Australian fires from space

This is what the unprecedented wildfires on Australia’s east coast look like from space. Around 12,000 square kilometres have burned in New South Wales and Queensland since July, an area larger than Jamaica. The fires have caused four deaths, injured more than a hundred and destroyed more than 300 homes.

And this is just the beginning of the Australia region’s usual fire season. These fires have revived the debate about the climate crisis in the country, which is one of the world’s largest exporters of coal. A dozen Australian mayors have signed a manifesto asking the government to recognise the link between the climate crisis and the fires amid this year’s extreme temperatures and drought.

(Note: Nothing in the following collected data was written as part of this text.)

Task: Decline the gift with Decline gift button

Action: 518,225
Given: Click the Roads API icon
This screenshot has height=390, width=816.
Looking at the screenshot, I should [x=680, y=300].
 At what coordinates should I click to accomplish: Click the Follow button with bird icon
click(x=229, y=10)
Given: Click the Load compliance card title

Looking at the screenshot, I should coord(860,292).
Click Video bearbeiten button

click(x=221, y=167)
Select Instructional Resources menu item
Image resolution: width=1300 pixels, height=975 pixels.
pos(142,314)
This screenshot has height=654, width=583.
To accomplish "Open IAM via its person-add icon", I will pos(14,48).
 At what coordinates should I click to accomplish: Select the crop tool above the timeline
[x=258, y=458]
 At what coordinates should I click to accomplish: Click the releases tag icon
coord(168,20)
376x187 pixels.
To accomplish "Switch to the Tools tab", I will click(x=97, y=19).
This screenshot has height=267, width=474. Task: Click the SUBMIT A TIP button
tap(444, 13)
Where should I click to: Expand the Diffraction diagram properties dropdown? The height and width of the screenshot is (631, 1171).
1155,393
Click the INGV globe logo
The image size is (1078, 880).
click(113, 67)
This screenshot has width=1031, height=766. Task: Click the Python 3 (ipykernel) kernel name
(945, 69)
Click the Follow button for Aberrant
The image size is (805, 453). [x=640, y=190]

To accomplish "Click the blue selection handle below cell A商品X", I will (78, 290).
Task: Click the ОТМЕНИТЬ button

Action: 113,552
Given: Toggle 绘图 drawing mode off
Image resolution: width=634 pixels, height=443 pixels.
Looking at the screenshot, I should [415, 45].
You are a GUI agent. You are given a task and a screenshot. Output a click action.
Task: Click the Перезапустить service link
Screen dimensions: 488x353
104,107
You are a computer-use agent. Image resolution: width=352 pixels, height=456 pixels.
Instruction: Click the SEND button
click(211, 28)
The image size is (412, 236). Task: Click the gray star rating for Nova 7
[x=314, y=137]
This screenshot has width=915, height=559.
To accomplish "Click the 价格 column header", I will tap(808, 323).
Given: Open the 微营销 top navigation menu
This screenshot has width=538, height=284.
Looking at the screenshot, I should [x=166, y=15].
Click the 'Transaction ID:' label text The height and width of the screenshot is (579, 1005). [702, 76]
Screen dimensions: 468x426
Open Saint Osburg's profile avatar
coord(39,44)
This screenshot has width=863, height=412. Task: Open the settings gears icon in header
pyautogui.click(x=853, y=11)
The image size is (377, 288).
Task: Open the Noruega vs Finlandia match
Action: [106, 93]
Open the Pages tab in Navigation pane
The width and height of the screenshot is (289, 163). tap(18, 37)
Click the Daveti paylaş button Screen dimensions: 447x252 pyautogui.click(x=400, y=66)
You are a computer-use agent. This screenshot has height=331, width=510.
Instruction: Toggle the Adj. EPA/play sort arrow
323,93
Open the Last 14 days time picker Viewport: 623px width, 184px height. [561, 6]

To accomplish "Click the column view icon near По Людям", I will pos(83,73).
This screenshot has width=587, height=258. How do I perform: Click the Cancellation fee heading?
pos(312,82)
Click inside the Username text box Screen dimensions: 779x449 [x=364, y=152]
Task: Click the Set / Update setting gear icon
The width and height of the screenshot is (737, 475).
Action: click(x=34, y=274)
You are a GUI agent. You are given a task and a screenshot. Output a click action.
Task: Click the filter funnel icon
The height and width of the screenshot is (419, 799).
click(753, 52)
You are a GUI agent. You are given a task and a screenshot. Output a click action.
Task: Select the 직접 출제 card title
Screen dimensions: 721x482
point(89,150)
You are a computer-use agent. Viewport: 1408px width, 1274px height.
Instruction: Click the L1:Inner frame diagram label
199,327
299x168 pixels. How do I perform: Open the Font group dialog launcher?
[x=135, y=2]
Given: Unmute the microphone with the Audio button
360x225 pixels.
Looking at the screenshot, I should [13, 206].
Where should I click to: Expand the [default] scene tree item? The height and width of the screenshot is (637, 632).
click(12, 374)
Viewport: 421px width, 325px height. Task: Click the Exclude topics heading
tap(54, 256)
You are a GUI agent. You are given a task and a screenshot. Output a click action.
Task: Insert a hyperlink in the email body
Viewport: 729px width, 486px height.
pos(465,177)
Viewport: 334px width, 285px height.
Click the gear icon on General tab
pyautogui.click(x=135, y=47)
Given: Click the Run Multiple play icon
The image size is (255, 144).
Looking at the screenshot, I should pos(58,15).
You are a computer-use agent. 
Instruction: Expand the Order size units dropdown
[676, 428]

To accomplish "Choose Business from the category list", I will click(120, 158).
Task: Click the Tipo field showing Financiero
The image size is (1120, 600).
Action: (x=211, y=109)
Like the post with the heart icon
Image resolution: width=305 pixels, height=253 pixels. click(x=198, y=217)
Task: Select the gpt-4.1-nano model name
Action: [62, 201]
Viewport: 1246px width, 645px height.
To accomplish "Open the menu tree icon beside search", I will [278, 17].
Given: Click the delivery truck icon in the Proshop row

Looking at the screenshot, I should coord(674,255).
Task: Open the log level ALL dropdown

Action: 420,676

“The catastrophic conditions of these fires were, at least in part, caused by climate change,” says the manifesto, signed by mayors of several towns affected by fires, such as Bellingen in the state of New South Wales and Noosa Shire in Queensland.

The Liberal-National Executive, a strong advocate for the exploitation of coal, the fossil fuel that contributes most to the climate crisis, has tried to avoid the global warming debate. Australia’s hottest summer was recorded last year, with temperatures of almost 50℃ in some parts of the territory.

The force of these fires has motivated a part of the public, politicians such as those from the Green Party and experts to ask Prime Minister Scott Morrison’s government to put aside the country’s ideological debates and listen to the warnings of scientists.

Morrison has refused to acknowledge the link between the climate crisis and forest fires, arguing that attention should be on victims and control of the flames. “There is a time and place to discuss controversial and important issues; it is now important to focus on the needs of Australians who need help,” he told reporters last Tuesday.

A group of more than twenty ex-chiefs of Australian firefighters has tried to meet with Morrison since April because they knew a fire crisis was coming and thought that the climate crisis is making the summer seasons be longer and more deadly.

“Climate change has ‘super-changed’ the problem,” former South Wales Fire and Rescue Service Chief Greg Mullins told reporters in Sydney, stressing that “an increase in a temperature degree implies that extremes be more extreme and put lives at risk”.